— Start of Listed records —
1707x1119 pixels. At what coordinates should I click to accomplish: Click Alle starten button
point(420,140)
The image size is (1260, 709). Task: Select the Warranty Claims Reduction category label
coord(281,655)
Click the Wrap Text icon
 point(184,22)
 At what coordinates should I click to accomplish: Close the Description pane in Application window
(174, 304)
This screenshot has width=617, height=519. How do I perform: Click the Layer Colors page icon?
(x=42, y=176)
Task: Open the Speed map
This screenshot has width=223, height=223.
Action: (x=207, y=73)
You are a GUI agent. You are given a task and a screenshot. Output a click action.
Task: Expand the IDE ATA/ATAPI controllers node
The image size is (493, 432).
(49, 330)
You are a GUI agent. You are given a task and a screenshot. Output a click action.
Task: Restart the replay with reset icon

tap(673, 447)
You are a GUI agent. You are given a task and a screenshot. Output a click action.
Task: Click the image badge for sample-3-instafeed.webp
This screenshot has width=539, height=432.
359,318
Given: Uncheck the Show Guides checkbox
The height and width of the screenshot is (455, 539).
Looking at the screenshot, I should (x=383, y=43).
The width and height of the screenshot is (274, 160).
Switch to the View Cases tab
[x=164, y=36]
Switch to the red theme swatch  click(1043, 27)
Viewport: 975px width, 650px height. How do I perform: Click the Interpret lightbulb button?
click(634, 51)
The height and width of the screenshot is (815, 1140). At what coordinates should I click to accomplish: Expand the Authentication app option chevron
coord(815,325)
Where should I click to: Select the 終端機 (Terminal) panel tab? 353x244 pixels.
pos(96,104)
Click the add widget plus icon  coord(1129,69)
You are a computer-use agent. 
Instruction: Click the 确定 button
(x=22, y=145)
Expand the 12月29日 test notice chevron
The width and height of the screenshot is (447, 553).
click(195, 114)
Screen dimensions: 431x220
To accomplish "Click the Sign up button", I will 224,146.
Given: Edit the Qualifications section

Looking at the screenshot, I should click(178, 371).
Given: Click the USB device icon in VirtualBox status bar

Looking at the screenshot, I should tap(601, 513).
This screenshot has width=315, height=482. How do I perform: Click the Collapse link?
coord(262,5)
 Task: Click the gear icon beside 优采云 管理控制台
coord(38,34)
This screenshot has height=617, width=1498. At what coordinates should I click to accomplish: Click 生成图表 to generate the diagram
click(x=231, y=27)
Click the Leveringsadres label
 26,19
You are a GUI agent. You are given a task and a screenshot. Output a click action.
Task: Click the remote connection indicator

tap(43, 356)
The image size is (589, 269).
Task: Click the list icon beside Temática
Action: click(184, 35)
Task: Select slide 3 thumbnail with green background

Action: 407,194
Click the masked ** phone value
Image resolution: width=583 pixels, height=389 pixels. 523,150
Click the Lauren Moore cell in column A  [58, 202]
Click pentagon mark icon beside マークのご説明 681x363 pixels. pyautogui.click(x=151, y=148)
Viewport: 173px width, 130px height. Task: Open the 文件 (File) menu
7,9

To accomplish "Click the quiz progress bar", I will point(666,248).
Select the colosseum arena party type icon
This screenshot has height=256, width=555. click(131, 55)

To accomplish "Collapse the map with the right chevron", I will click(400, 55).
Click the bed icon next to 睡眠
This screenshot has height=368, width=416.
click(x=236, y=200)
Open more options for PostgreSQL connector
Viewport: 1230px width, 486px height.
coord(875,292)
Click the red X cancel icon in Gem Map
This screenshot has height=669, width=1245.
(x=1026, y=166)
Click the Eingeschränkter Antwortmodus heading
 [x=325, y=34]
— End of Listed records —
In the entries from the line containing "Click pentagon mark" through the end of the entries, change "bed icon" to "moon icon" and write out that stretch with nothing else altered.

Click pentagon mark icon beside マークのご説明 681x363 pixels. pyautogui.click(x=151, y=148)
Viewport: 173px width, 130px height. Task: Open the 文件 (File) menu
7,9

To accomplish "Click the quiz progress bar", I will point(666,248).
Select the colosseum arena party type icon
This screenshot has height=256, width=555. click(131, 55)

To accomplish "Collapse the map with the right chevron", I will click(400, 55).
Click the moon icon next to 睡眠
This screenshot has height=368, width=416.
click(x=236, y=200)
Open more options for PostgreSQL connector
Viewport: 1230px width, 486px height.
coord(875,292)
Click the red X cancel icon in Gem Map
This screenshot has height=669, width=1245.
(x=1026, y=166)
Click the Eingeschränkter Antwortmodus heading
 [x=325, y=34]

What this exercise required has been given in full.